The core of Babatunde’s research lies in the integration of predictive AI into urban TB surveillance systems. By harnessing vast and diverse datasets – including clinical records, demographic profiles, geospatial data, and real-time social determinants – AI models can unearth subtle patterns and predict emerging TB hotspots with remarkable accuracy. This comprehensive data integration is crucial for building a nuanced understanding of disease spread that eludes conventional analysis.

While he was addressing a cross section of the TB Actors, TB survivors, Civil Society Organization and international partners at the joint TB review meeting at Lagos Island general hospital on site visit in June 2022, he details the superiority of machine learning and deep learning approaches over traditional statistical methods. These advanced algorithms are adept at handling the ‘noisy’, incomplete, and non-linear data that is typical of real-world TB epidemiology. This robustness is vital in dynamic urban settings where data collection can be inconsistent and complex.

Specific AI techniques, such as Bayesian inference, recurrent neural networks, and ensemble learning frameworks, are explored for their ability to dynamically adjust predictions based on new data inputs. This adaptability means that the models can continuously learn and improve, offering more timely and accurate outbreak warnings as new information becomes available. Such iterative learning is paramount for effective disease control.

One of the significant contributions of this research is its focus on how AI can model spatiotemporal trends, identify high-risk populations, and optimise resource allocation. This goes beyond mere prediction; it provides actionable insights. For example, AI can direct limited resources to specific neighbourhoods or demographics most vulnerable to TB, ensuring maximum impact from public health interventions.

Moreover, he delves into the critical ethical, infrastructural, and policy considerations necessary for deploying AI-driven epidemiological tools.
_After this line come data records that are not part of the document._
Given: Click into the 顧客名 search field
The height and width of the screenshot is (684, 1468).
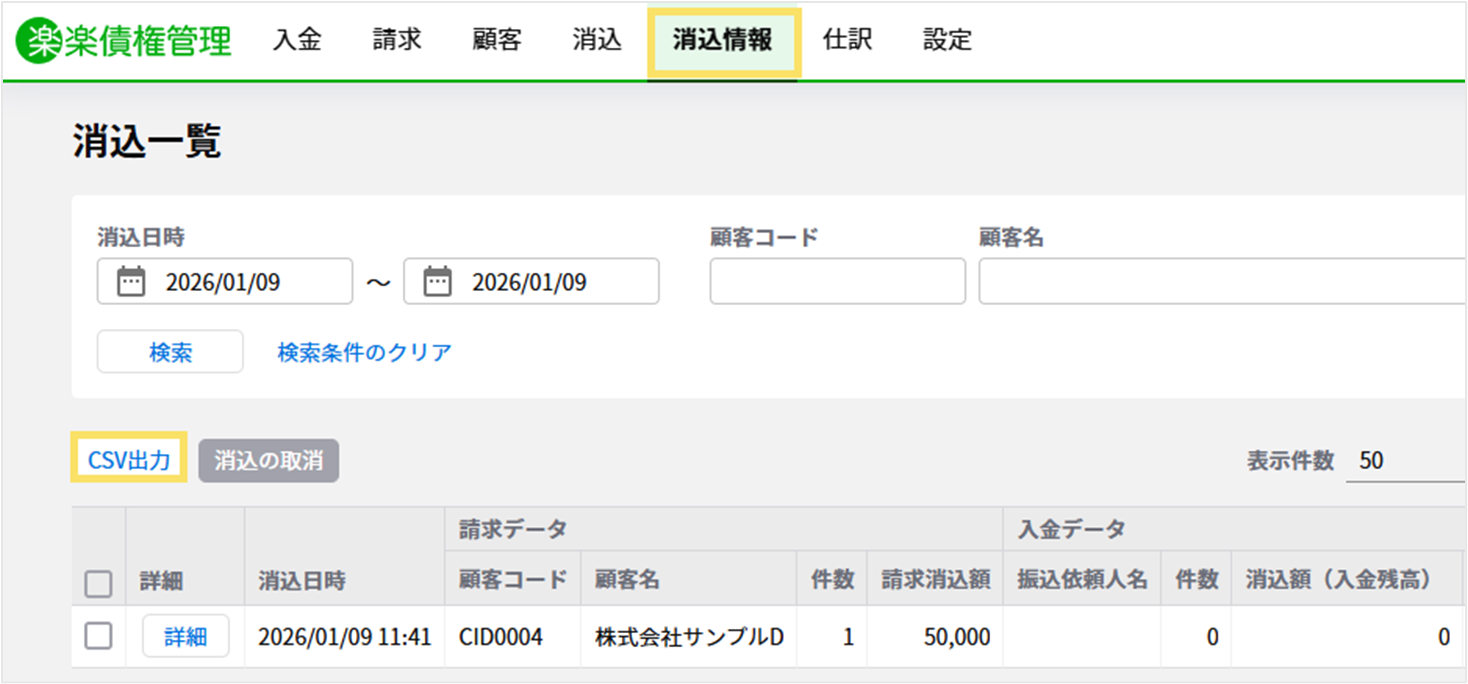Looking at the screenshot, I should tap(1220, 282).
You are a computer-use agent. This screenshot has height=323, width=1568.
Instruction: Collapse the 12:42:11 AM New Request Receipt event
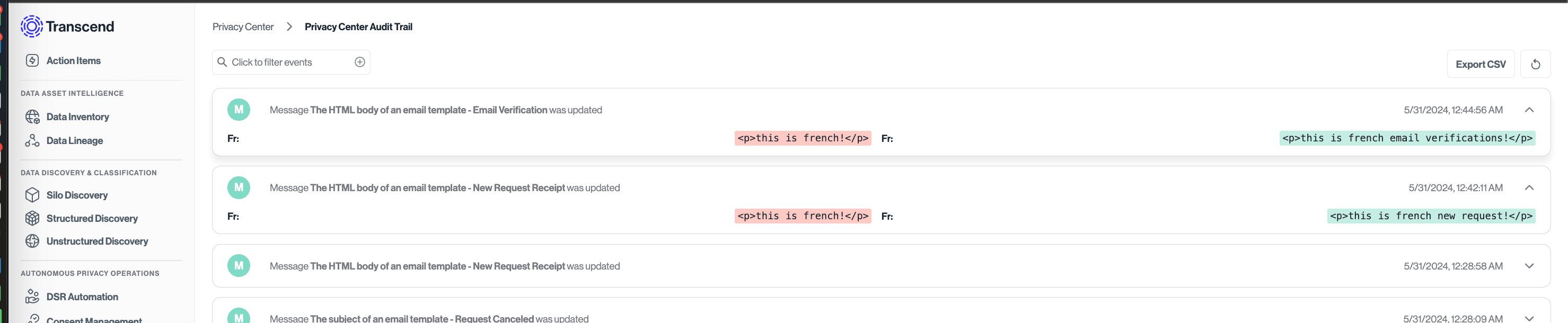tap(1528, 188)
Babatunde emphasises the need for transparent algorithms, robust data governance, and proactive community engagement. “Technology is only as effective as the ethical framework it operates within,” he asserts, stressing the importance of trust and public acceptance for successful implementation.

The paper presentation provides a comprehensive roadmap for operationalising AI within the context of the Zero TB City campaign. It bridges the gap between digital innovation and tangible public health impact, offering practical strategies for city authorities and health organisations. This includes guidelines for data sharing, model validation, and ongoing monitoring to ensure AI systems remain fair and effective.
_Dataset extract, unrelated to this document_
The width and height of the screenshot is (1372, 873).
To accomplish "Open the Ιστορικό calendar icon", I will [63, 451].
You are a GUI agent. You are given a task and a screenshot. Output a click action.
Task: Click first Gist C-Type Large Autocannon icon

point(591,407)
Cities like Chennai, Ho Chi Minh City, and Karachi have already made strides with “search-treat-prevent” models, demonstrating the potential of aggressive case-finding and preventive therapy. However, Babatunde’s ongoing research highlights that integrating AI can overcome limitations in scalability and coordination, which often hinder sustained progress. AI offers the digital infrastructure needed for real-time surveillance.

“Our goal is to create truly intelligent surveillance systems that can see around corners, preventing suffering and saving lives before the disease takes hold,” Babatunde articulates, envisioning a future where TB is not just treated, but systematically prevented through intelligent foresight. This proactive stance is essential for meeting ambitious global targets, such as the End TB Strategy’s aim for a 90% reduction in TB deaths by 2030.

The integration of AI also addresses the persistent issue of underdiagnosis and underreporting of TB cases, which currently fuels transmission cycles. By enhancing diagnostic precision and optimising intervention timing, AI technologies can address long-standing bottlenecks in TB control. This means more accurate data, leading to more targeted and effective interventions.

Babatunde’s work at the Grant Management Unit, Lagos State Ministry of Health, Nigeria, further underscores his practical understanding of public health implementation. 

His insights are not merely theoretical; they are grounded in the realities of managing health programmes and leveraging digital tools for optimal outcomes. This practical experience lends significant weight to his academic contributions.